All of the data is to be set down again without alteration.

Top of Source data

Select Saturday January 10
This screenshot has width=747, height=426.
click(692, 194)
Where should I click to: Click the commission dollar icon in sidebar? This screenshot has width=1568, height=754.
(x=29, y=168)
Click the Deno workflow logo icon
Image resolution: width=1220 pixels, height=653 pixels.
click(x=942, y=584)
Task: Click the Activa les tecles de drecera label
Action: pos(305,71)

Bottom of Source data

▸ Solution:
Select Saturday January 10
This screenshot has width=747, height=426.
click(692, 194)
Where should I click to: Click the commission dollar icon in sidebar? This screenshot has width=1568, height=754.
(x=29, y=168)
Click the Deno workflow logo icon
Image resolution: width=1220 pixels, height=653 pixels.
click(x=942, y=584)
Task: Click the Activa les tecles de drecera label
Action: pos(305,71)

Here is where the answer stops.